Jacqueline (Jacqui) Michot Ceballos, 87, of Phoenix fought for women’s rights for almost half a century.

These struggles took her into the streets, where she marched alongside other U.S. feminist leaders such as Betty Friedan, Gloria Steinem, Kate Millet, and Congresswoman Bella Abzug.

 Ceballos joined the feminist movement to end sex discrimination and violence against women, and to achieve reproductive free choice and equal pay.

For her many years of dedicated service to the feminist cause, Ceballos was awarded the Kate Millet Award last year in New York, surrounded by many of her fellow fighters for women’s rights.

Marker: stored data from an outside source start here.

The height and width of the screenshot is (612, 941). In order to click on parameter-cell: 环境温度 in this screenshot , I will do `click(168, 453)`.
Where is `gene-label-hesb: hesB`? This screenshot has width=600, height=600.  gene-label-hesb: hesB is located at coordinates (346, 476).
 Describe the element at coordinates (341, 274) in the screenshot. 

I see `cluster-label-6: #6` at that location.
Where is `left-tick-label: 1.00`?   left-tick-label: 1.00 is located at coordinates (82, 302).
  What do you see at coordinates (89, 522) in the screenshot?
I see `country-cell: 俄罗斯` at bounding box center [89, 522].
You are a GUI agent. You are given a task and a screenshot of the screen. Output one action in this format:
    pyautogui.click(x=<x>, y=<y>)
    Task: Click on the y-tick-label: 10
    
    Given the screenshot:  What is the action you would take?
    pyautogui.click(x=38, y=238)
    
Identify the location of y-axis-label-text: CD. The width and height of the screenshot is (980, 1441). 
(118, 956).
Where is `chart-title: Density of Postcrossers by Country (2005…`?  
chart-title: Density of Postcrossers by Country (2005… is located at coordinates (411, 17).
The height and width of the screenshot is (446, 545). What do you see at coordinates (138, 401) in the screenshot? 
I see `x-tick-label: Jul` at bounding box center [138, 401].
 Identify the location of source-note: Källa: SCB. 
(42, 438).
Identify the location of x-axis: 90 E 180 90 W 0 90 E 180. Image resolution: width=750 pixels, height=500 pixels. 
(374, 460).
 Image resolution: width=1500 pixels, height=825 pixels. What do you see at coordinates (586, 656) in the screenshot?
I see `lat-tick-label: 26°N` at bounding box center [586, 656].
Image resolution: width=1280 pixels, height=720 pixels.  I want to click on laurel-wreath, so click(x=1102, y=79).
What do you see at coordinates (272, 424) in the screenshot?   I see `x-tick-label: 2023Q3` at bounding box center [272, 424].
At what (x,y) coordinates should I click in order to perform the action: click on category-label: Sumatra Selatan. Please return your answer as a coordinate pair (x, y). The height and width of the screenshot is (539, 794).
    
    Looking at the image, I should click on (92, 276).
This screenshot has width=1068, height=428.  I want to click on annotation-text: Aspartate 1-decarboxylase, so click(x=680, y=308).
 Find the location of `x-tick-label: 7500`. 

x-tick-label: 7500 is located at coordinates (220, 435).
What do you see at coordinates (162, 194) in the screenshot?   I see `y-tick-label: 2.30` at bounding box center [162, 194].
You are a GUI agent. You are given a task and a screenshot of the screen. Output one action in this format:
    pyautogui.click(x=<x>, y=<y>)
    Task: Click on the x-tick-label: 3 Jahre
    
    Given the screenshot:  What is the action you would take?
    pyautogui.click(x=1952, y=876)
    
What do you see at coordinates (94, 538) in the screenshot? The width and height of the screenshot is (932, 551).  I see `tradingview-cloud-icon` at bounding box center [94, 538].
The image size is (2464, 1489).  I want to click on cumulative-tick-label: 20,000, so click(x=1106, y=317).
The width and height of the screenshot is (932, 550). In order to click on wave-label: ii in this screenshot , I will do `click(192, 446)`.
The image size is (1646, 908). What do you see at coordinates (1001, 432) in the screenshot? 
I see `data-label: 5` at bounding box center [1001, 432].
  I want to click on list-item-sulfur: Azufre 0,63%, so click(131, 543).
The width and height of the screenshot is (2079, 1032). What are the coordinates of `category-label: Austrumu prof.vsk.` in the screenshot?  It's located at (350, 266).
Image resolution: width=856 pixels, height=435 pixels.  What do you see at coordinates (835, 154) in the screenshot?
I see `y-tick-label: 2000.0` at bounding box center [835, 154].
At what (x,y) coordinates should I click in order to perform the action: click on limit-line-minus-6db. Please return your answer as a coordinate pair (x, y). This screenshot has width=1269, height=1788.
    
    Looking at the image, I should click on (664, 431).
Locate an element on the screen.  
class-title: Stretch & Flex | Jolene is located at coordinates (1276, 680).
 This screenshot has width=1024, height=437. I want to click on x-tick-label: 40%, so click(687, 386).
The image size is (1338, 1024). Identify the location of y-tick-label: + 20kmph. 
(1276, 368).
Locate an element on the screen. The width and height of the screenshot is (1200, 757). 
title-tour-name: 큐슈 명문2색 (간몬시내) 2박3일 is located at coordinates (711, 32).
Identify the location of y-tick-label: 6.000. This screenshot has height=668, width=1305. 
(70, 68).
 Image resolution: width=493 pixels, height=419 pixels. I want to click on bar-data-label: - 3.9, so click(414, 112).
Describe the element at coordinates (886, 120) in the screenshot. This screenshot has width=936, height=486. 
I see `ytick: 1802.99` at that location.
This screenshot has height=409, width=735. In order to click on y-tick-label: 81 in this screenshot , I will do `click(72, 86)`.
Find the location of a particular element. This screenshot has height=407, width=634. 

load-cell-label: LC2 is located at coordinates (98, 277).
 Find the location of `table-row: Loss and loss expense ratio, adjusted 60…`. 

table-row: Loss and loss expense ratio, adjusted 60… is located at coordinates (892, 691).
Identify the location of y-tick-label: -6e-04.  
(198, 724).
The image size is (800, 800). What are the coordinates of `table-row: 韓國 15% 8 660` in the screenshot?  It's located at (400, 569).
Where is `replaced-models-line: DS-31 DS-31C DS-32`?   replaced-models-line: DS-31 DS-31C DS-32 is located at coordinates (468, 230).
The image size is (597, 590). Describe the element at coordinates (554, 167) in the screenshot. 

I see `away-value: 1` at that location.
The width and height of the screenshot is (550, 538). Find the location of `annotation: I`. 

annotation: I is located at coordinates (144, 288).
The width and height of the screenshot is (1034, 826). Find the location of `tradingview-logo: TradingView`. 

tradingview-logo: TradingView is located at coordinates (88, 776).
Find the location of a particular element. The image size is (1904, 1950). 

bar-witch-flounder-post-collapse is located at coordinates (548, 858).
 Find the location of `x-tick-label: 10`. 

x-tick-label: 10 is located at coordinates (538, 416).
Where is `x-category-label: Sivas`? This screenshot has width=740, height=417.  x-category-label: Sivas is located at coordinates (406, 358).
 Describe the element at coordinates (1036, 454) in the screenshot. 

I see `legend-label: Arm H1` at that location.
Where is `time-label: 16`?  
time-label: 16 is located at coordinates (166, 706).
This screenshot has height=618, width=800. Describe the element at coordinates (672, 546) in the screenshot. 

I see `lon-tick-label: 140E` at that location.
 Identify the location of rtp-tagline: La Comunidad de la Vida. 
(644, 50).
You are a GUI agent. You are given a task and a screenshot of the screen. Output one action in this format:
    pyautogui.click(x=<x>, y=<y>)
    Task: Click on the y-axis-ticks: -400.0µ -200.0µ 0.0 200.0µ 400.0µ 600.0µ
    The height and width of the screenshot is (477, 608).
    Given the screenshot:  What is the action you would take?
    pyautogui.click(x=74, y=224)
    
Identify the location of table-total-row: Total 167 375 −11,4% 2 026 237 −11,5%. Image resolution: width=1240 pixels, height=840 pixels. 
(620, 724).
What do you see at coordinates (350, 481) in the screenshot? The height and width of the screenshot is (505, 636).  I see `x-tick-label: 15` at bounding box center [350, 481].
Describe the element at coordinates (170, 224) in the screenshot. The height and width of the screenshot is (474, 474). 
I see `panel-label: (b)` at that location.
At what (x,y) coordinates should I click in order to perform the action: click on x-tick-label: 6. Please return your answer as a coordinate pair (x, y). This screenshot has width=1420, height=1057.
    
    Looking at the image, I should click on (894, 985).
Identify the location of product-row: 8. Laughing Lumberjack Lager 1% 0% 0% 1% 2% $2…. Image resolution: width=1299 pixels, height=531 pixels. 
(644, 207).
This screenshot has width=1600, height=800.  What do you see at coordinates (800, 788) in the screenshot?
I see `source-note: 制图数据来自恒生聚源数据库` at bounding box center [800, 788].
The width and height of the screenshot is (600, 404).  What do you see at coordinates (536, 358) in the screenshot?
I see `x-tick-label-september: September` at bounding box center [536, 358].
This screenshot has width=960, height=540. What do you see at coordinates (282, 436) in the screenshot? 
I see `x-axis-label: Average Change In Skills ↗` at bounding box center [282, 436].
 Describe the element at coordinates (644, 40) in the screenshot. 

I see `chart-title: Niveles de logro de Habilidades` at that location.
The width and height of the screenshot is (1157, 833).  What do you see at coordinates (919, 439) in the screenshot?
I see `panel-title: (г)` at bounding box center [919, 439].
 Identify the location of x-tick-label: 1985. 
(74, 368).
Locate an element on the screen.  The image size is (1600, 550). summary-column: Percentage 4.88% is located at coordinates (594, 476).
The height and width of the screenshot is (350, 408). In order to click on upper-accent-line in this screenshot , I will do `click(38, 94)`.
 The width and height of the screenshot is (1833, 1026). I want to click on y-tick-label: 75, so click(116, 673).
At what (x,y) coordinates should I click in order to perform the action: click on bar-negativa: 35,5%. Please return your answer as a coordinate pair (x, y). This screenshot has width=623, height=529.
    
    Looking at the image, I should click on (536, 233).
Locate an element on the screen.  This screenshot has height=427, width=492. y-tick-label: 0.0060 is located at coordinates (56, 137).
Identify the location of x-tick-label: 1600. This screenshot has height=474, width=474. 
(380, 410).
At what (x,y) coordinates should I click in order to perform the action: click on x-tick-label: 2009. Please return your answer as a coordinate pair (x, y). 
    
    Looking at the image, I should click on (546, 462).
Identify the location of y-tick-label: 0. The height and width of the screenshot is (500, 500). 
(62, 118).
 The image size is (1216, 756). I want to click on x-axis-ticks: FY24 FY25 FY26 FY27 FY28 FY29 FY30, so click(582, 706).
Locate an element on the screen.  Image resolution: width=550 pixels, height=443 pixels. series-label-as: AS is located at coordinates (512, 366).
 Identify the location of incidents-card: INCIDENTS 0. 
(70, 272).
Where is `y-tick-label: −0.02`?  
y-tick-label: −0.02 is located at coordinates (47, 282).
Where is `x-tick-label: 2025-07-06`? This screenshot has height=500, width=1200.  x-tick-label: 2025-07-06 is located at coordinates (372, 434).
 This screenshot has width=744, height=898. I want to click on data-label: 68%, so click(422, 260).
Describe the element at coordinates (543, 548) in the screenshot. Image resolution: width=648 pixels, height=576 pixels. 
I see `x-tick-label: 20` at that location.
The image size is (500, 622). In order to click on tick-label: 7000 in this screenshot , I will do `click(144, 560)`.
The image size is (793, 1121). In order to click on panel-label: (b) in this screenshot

Now living in Phoenix, Ceballos said the injustices against women were too great not to actively get involved in trying to change things.

She was raised in the South during the Great Depression and during the time of racial segregation. She recalls being upset that Blacks had to ride in the back of the bus.

“Once I urged a Black woman to sit in the front of the bus with me. She murmured fearfully, ‘Please Missis, NO.’ So I sat in the back with her, a decision almost as bad. We were lucky the bus driver only made a menacing remark.”

 Ceballos remembers that women could be clerks or teachers, but ultimately had to marry. In her sixth-grade history book, there was only one small paragraph about the suffrage movement. When she tuned to a radio program about the suffragists, her father yelled at her, “Turn that thing off!”

“All this awakened my awareness of the extreme inequality of women,” she said. “I think I was born a feminist.”

She once got into an argument with her conservative mother about sexual equality. “I’d say, ‘If men can do it (meaning sex before marriage), so can women!’ She thought I’d end up a whore. It took her a while to accept the feminist movement, but in 1971 she got her chapter of the Catholic Daughters to sponsor the Equal Rights Amendment.”

Ceballos got involved with the feminist movement and soon was helping to plan demonstrations and marches that drew huge crowds, mostly women. In 1970, she helped Friedan organize the Strike for Equality, in which feminists unfurled a 40-foot banner saying WOMEN OF THE WORLD UNITE after they took over the Statue of Liberty.

In 1971, she became the New York chapter president for the National Organization for Women, and later in life founded the national, feminist organization Veteran Feminists of America, of which she is still president.

Also in 1971, she participated in a debate on feminism with famed writer Norman Mailer and Germaine Greer that was later included in a film documentary. Ceballos also assisted Friedan in organizing demonstrations against the New York Times for its all-male staff and classified ads separated into “Men” and “Women.” She also served as representative to the United Nations International Women’s Conference.

In 1975, Ceballos opened a PR firm that founded a feminist speakers’ bureau, and introduced the first women’s studies course, which planted the seed for future women’s studies courses on college campuses.

During her life, her passion for advocacy took its toll on her personal relationships. When she was a young girl, she lived in Lafayette, Louisiana. She moved to New York in 1945, where she met Alvaro Ceballos, a Colombian businessman.

Her husband took her to live in Bogota. However, her boldness and independence (for a woman in those times) in starting the city’s first opera company led to their eventual divorce.

Ceballos said she is working on a book about the history the U.S. feminist movement that she hopes to finish before she dies.

“We accomplished a lot,” Ceballos said. “Today we are up against conservatives who want to take away the gains we’ve won. Still, I have faith that today’s young feminists will pick up the banner for complete equality worldwide for women.”

“We all have something to do in our lifetimes,” she said. “I did what I was supposed to do.”